Last night Mitzi got out her new blow torch and lit a candle for the kitchen table. It pops and roars like an oxy-acetylene welding rig. Whenever she lights it off, I expect her to burn through the glass Yankee Candle holder to the oak beneath. It has to be the most powerful BiC lighter we have ever owned. I bought it last week as a replacement for the anemic lighter we used last year to light the fireplace. On its last legs, the old lighter sputtered and maddenlingly went out just as I touched the fire logs. No pitiful orange flame now. Nope, this is a genuine blue beast, the kind you can feel good about. I suspect Mitzi of wandering around the basement when I’m not there, looking for a couple of pieces of scrap steel to weld.
I used to think that welding was a manly thing – that is, until I took a metal sculpture class and found myself the only male in a group of about six women. Six women in elbow length gloves, leather aprons, and dark goggles lighting off torches at 6,000 ˚ F and attacking bits of metal in all sizes and shapes with one object in mind: to create something new and beautiful. That’s a human thing, whether it’s done with sound and fury in a metal shop or hushed, pantomimed movements in a floral design studio. Created in the image of God, we are, ourselves, compelled to create, to make something lasting and meaningful.

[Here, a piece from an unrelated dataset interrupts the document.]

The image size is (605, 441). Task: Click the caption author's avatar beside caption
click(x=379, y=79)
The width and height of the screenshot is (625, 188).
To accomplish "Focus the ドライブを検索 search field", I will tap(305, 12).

I found I didn’t care for metal sculpture. I’m more suited to repairing trailer tongues than making beautiful designs, and I like the coarse company of pipefitters, welders, and sheet-metal workers. And I have also learned that work done with pride can be both beautiful and lasting. A welding instructor once told me that a good weld will last forever. I don’t know about that, but I do know that joined-metal is more likely to break somewhere other than the bead, much like a healed fracture is stronger than the bone around it.
This season we pause to remember that in a stable in Bethlehem, God fulfilled a promise to Isaiah: “Look, I am about to do something new; even now it is coming, Do you not see it?” (Is 43:19, HCSB) On that Christmas night, God entered the world. As John put it, “the Word became flesh and took residence among us.” (Jn 1:14, HCSB) Heaven and earth, divinity and humanity are joined and all of creation is raised to a new level. What’s more, we are promised that same event in our own lives: the joining of heaven and our piece of earth, divinity with our humanity. Much around us may shatter, but the welding together of the Holy Spirit and our spirit is eternal.
There is a reason God’s agent of renewal, the Holy Spirit, is portrayed as a rushing wind and a tongue of fire. It takes raw power to transform a life, a power beyond anything we possess. An acetylene torch is a sickly thing, with a yellow flame and a smell of rotten eggs. It is only when you turn the valve and let the oxygen flow that you hear the roar and see the tiny, perfect blue-cone dancing off of the welding tip. Here is power. Here is fire.
This Christmas Baby Jesus lies on my mantel in His porcelain manger. But this is more than a baby; this is power; this is oxygen to turn our lives into white hot fire.